Propensity-score matched analyses of large data involving men with no history of DLB who initiated one of six drugs used to treat BPH showed that those taking alpha-blockers had a reduced risk of DLB compared with those taking tamsulosin (n=242,716, 728,256 person-years of follow-up; hazard ratio [HR], 0.60, 95 percent confidence interval [CI], 0.50–0.71) or 5α-reductase inhibitors (5ARIs [finasteride and dutasteride]; n=130,872, 399,316 person-years of follow-up, HR, 0.73, 95 percent CI, 0.57–0.93). [Neurology 2024;doi:10.1212/WNL.0000000000209570]
Meanwhile, the risk of DLB did not differ between the tamsulosin and 5ARI groups (HR, 1.17, 95 percent CI, 0.96–1.42). These results were robust to several sensitivity analyses.
Alpha-blockers can increase energy production in brain cells, an unexpected side effect that is absent in other BPH medications. This suggests a potential mechanism for the observed association between alpha-blockers use and a reduced risk of neurodegenerative diseases like Parkinson's disease and DLB, as the investigators pointed out.
It is a boon, given that “diseases like DLB or Parkinson’s disease, or Alzheimer’s disease are debilitating, and we don’t really have any good treatments that can modify the disease progression. We can treat symptoms, but we can’t actually slow the disease,” said lead study author Dr Jacob Simmering from the University of Iowa in Iowa City, Iowa, US.
“If terazosin and these similar medications can help slow this progression—if not outright preventing the disease—this would be important to preserving cognitive function and quality of life in people with DLB,” Simmering added.

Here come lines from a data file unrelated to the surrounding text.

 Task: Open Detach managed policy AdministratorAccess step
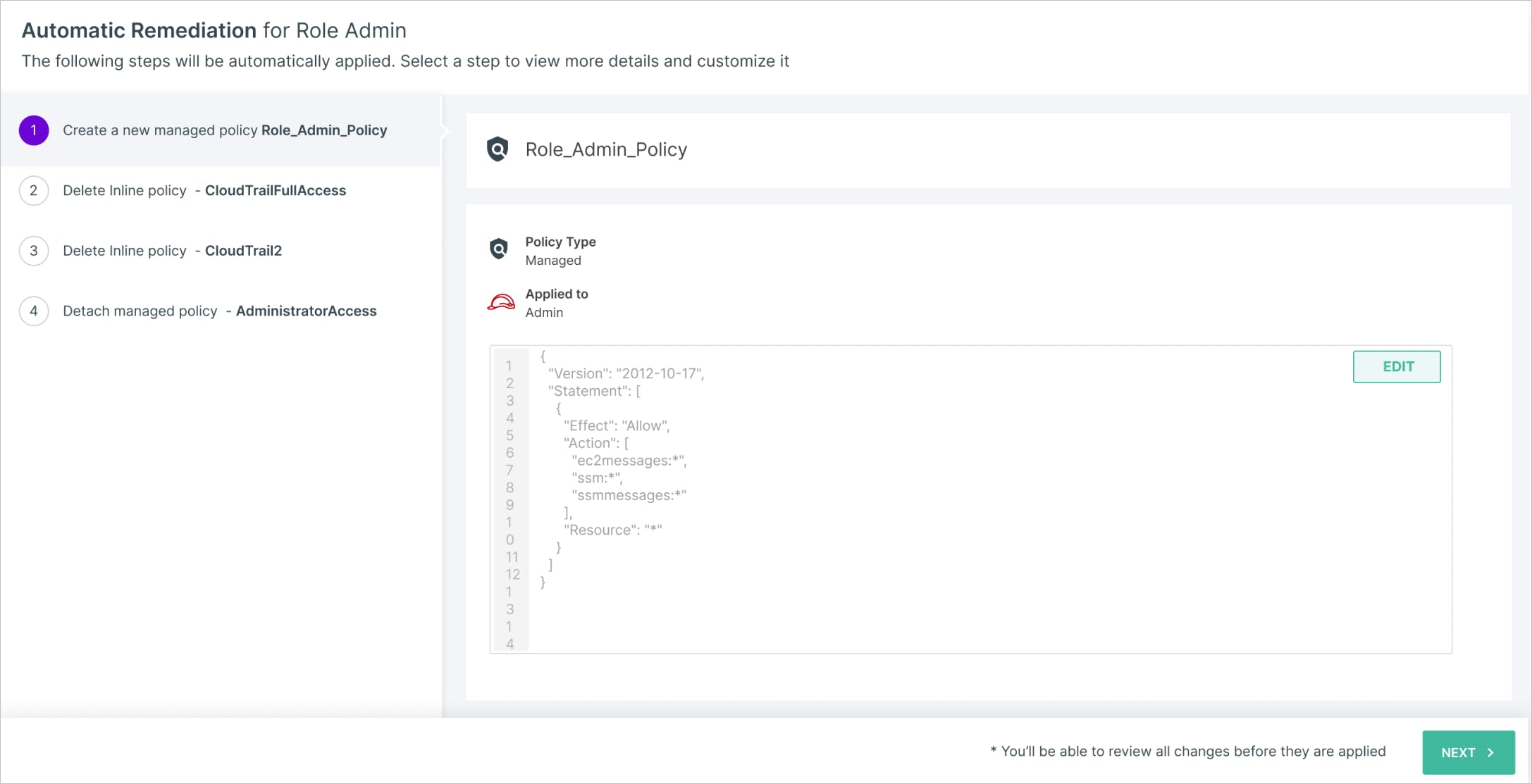point(220,311)
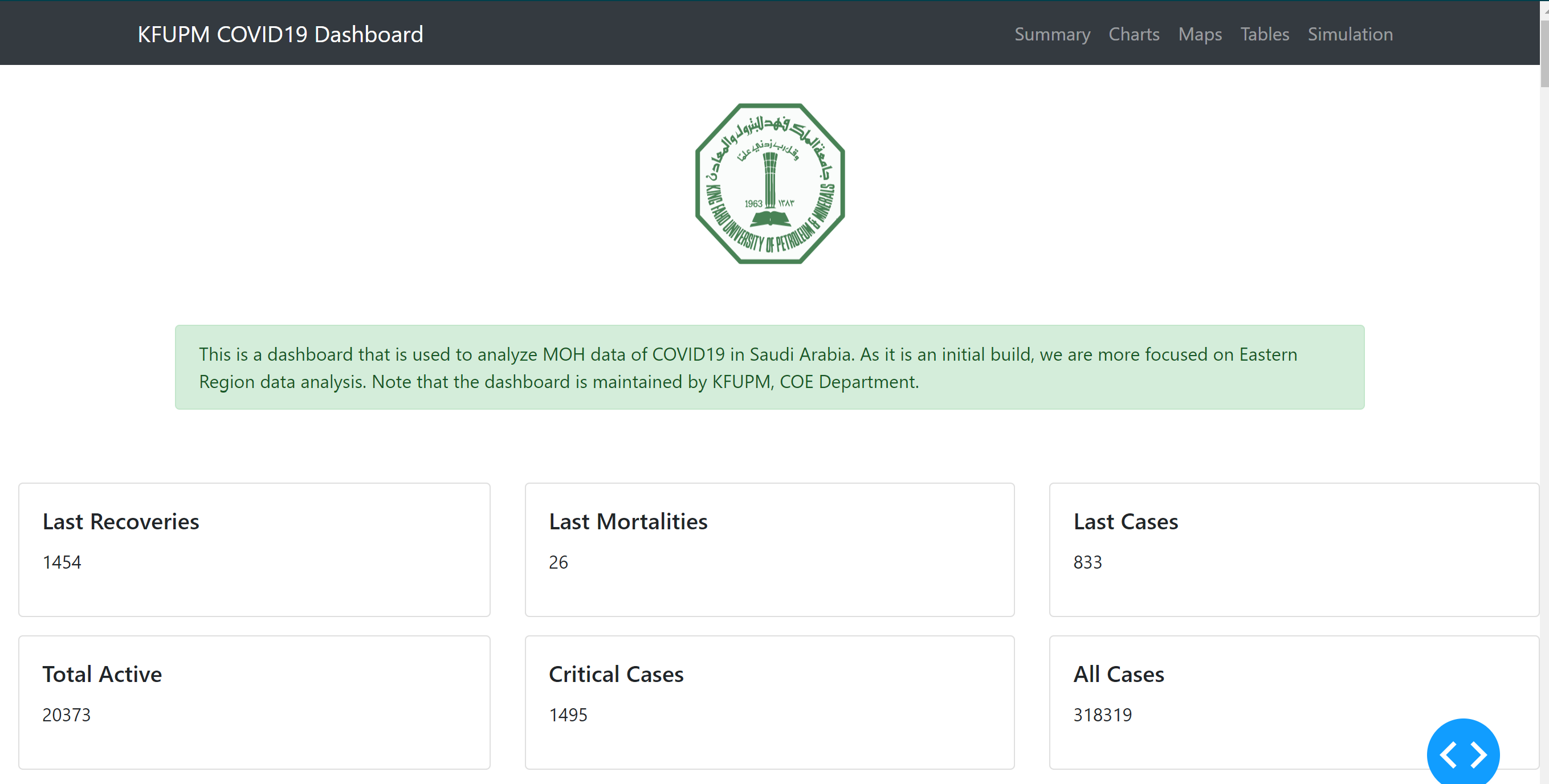Viewport: 1549px width, 784px height.
Task: Open the Summary nav link
Action: (1051, 34)
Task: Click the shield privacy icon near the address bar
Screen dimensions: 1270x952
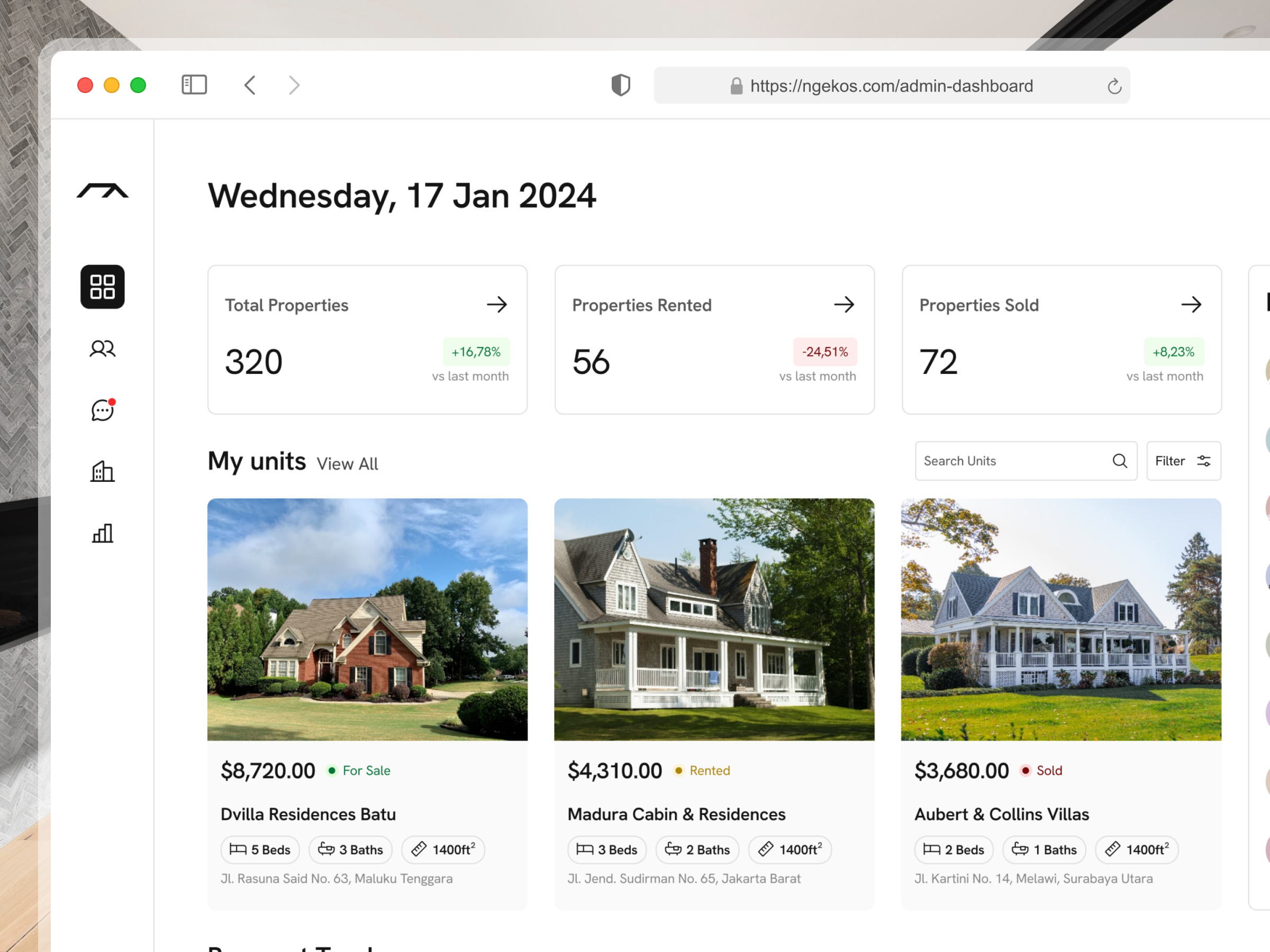Action: pos(621,85)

One of the limitations of the study was its observational nature, with the results showing only an association between taking the alpha-blocker drugs and a reduced risk of DLB rather than a causal relationship, according to Simmering. Moreover, the study only included men considering the drugs’ indication, so it is unclear whether the findings would apply to women.
Nevertheless, Simmering and colleagues see great promise in terazosin, doxazosin, and alfuzosin due to their existing FDA approval, affordability, and long history of safe use.
“One of the most exciting things about this study is that we find that same neuroprotective effect that we saw in Parkinson's disease. If there is a broadly protective mechanism, these medications could potentially be used to manage or prevent other neurodegenerative diseases,” Simmering said.